• WHAT NEEDS TO BE DONE: The required output is the lines below from the line containing "The image size is (1094, 1092)." to the line containing "Given: Select the", inclusive, retyped exactly. No other lines belong in it.

• RECORDED INFORMATION:

Segment Open

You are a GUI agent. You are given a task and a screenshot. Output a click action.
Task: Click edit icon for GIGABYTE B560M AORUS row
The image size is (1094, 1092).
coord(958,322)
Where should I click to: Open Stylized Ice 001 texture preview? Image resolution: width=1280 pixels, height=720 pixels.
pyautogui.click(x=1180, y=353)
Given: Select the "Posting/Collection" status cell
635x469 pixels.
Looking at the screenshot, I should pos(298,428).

Segment Closed
Segment Open

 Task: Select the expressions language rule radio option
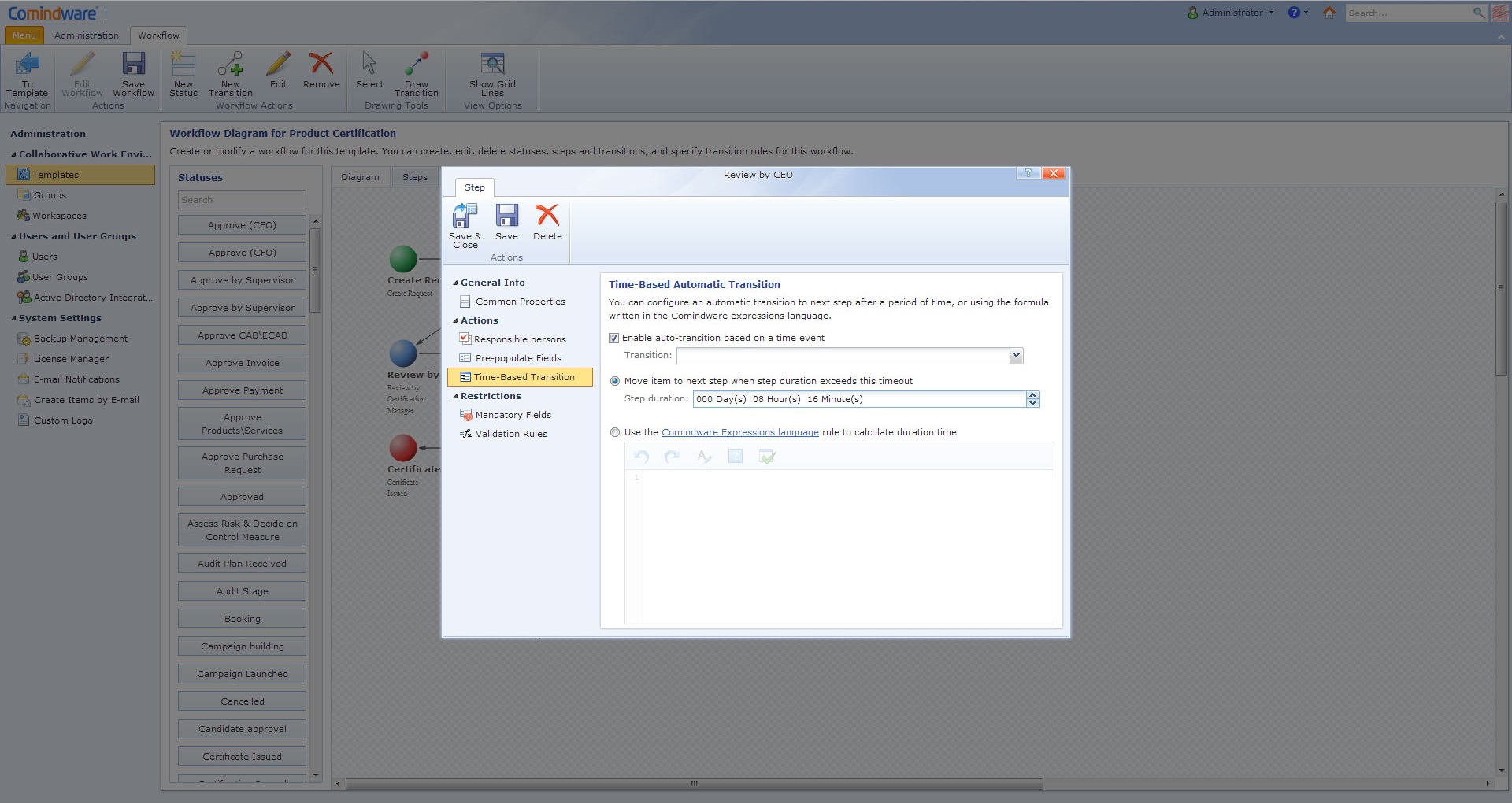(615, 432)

Segment Closed

• ANSWER AREA:
The image size is (1094, 1092).
coord(958,322)
Where should I click to: Open Stylized Ice 001 texture preview? Image resolution: width=1280 pixels, height=720 pixels.
pyautogui.click(x=1180, y=353)
Given: Select the "Posting/Collection" status cell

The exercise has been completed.